Textauszug
-------

Liebe Teilnehmerinnen und Teilnehmer des Schweigemarsches in Erinnerung an den Beginn der genozidalen Vernichtung der Assyrer am 24. April 1915!

Wir stehen hier am Gedenkstein zur Erinnerung an die aus Gütersloh stammenden Bürgerinnen und Bürger jüdischen Glaubens, die aus rassistischen Gründen in der Zeit des deutschen Faschismus aus Deutschland flüchten mussten oder in den Vernichtungslagern umgekommen sind.

Diese Politik wurde lange vorbereitet: Aus der Niederlage des Deutschen Reiches im Weltkrieg 1914 -1918 wurden keine Lehren gezogen. Die Schuldigen an der Kriegstreiberei wurden nicht vor Gericht gebracht – nein – sie stürzten das Land dazu noch in einen Bürgerkrieg, der durch die Niederlage der fortschrittlichen Kräfte dazu führte, dass sich keine echte Demokratie entwickeln konnte.

Die Kriegsgewinnler des verlorenen Krieges, die in der Inflationszeit von 1918-1923 ihre Industrieanlagen nicht verloren, arbeiteten daraufhin an neuen Profiten, die sie zusammen mit revanchistisch-kriegstreiberischen Politikern zu erreichen versuchten. Das konnte nur gelingen, wenn man ein ganzes Volk verhetzen konnte. Der Weg dazu verlief über den Antisemitismus. Hier wurde frech gelogen und behauptet, dass die Juden an allem schuld seien. Mit dieser Sündenbocktheorie konnte man nicht nur einen Großteil der vorher ins Elend gestürzten Landsleute verhetzen, sondern durch den Raub an jüdischem Eigentum den nächsten Krieg finanzieren. Und so war die Nacht des 9. November 1938 nur eine Zwischenstation in der Vernichtung der Juden. Dieser Gedenkstein erinnert an die in dieser Nacht durch Feuer zerstörte Synagoge.

In einer solchen Entwicklung war es nahezu unmöglich, die Verbrechen des vergangenen Weltkrieges, die auch durch die Verbündeten des Deutschen Reiches, in diesem Falle des Osmanischen Reiches, der heutigen Türkei, geschahen, aufzudecken, geschweige denn zur Anklage zu bringen.

-------

Material
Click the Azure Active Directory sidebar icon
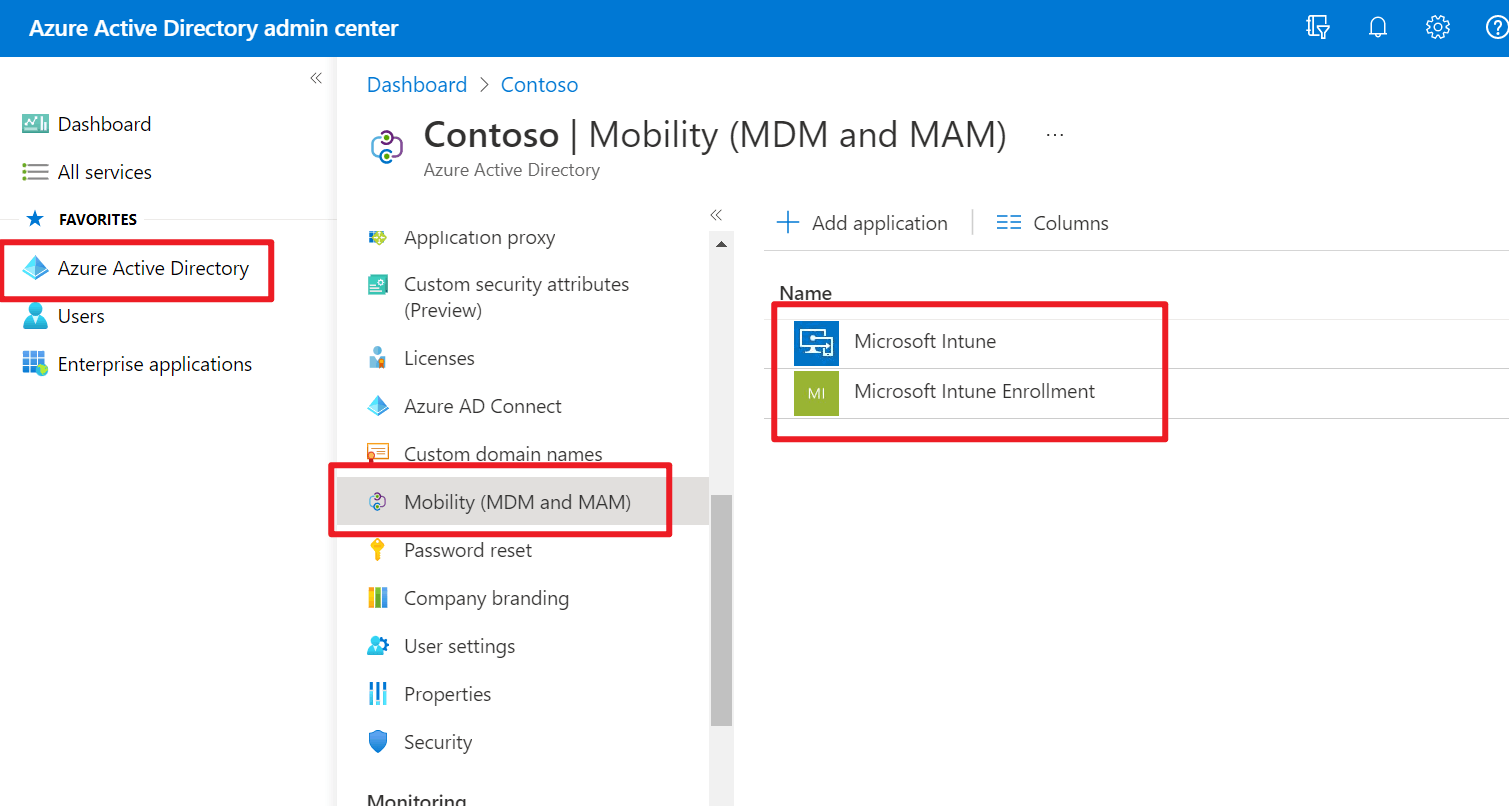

-------

Arbeitsauftrag
Beantworte die folgenden Fragen zum Textauszug jeweils kurz.
(a) An welchem Datum begann laut dem Textauszug die genozidale Vernichtung der Assyrer?
(b) Welche Jahre nennt der Textauszug für die Inflationszeit?
(c) Woran erinnert der Gedenkstein laut dem Satz, der mit „Dieser Gedenkstein erinnert an“ beginnt?
Die Zeilen stammen aus einer anderen Quelle als der Textauszug.

Lösung
(a) Am 24. April 1915.
(b) 1918 bis 1923.
(c) An die in der Nacht des 9. November 1938 durch Feuer zerstörte Synagoge.